Казалось бы, что в тех, почти невообразимо тяжелых условиях существования, в которых находились в то время русские солдаты, – без теплых сапог, без полушубков, без крыши над головой, в снегу при 18° мороза, без полного даже количества провианта, не всегда поспевавшего за армией, – казалось, солдаты должны бы были представлять самое печальное и унылое зрелище.
Напротив, никогда, в самых лучших материальных условиях, войско не представляло более веселого, оживленного зрелища. Это происходило оттого, что каждый день выбрасывалось из войска все то, что начинало унывать или слабеть. Все, что было физически и нравственно слабого, давно уже осталось назади: оставался один цвет войска – по силе духа и тела.
К осьмой роте, пригородившей плетень, собралось больше всего народа. Два фельдфебеля присели к ним, и костер их пылал ярче других. Они требовали за право сиденья под плетнем приношения дров.
– Эй, Макеев, что ж ты …. запропал или тебя волки съели? Неси дров то, – кричал один краснорожий рыжий солдат, щурившийся и мигавший от дыма, но не отодвигавшийся от огня. – Поди хоть ты, ворона, неси дров, – обратился этот солдат к другому. Рыжий был не унтер офицер и не ефрейтор, но был здоровый солдат, и потому повелевал теми, которые были слабее его. Худенький, маленький, с вострым носиком солдат, которого назвали вороной, покорно встал и пошел было исполнять приказание, но в это время в свет костра вступила уже тонкая красивая фигура молодого солдата, несшего беремя дров.
– Давай сюда. Во важно то!
Дрова наломали, надавили, поддули ртами и полами шинелей, и пламя зашипело и затрещало. Солдаты, придвинувшись, закурили трубки.
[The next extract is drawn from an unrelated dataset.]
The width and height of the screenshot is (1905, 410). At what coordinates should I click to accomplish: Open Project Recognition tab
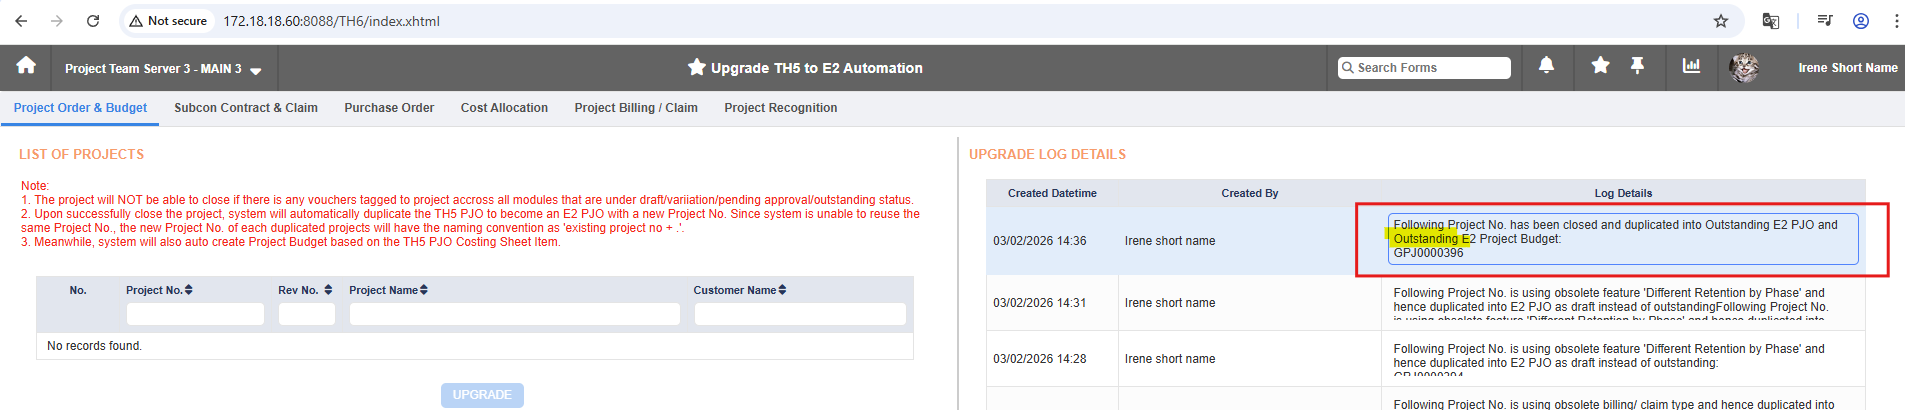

Молодой, красивый солдат, который притащил дрова, подперся руками в бока и стал быстро и ловко топотать озябшими ногами на месте.
– Ах, маменька, холодная роса, да хороша, да в мушкатера… – припевал он, как будто икая на каждом слоге песни.
– Эй, подметки отлетят! – крикнул рыжий, заметив, что у плясуна болталась подметка. – Экой яд плясать!
Плясун остановился, оторвал болтавшуюся кожу и бросил в огонь.
– И то, брат, – сказал он; и, сев, достал из ранца обрывок французского синего сукна и стал обвертывать им ногу. – С пару зашлись, – прибавил он, вытягивая ноги к огню.
– Скоро новые отпустят. Говорят, перебьем до копца, тогда всем по двойному товару.
– А вишь, сукин сын Петров, отстал таки, – сказал фельдфебель.
– Я его давно замечал, – сказал другой.
– Да что, солдатенок…
– А в третьей роте, сказывали, за вчерашний день девять человек недосчитали.
– Да, вот суди, как ноги зазнобишь, куда пойдешь?
– Э, пустое болтать! – сказал фельдфебель.
– Али и тебе хочется того же? – сказал старый солдат, с упреком обращаясь к тому, который сказал, что ноги зазнобил.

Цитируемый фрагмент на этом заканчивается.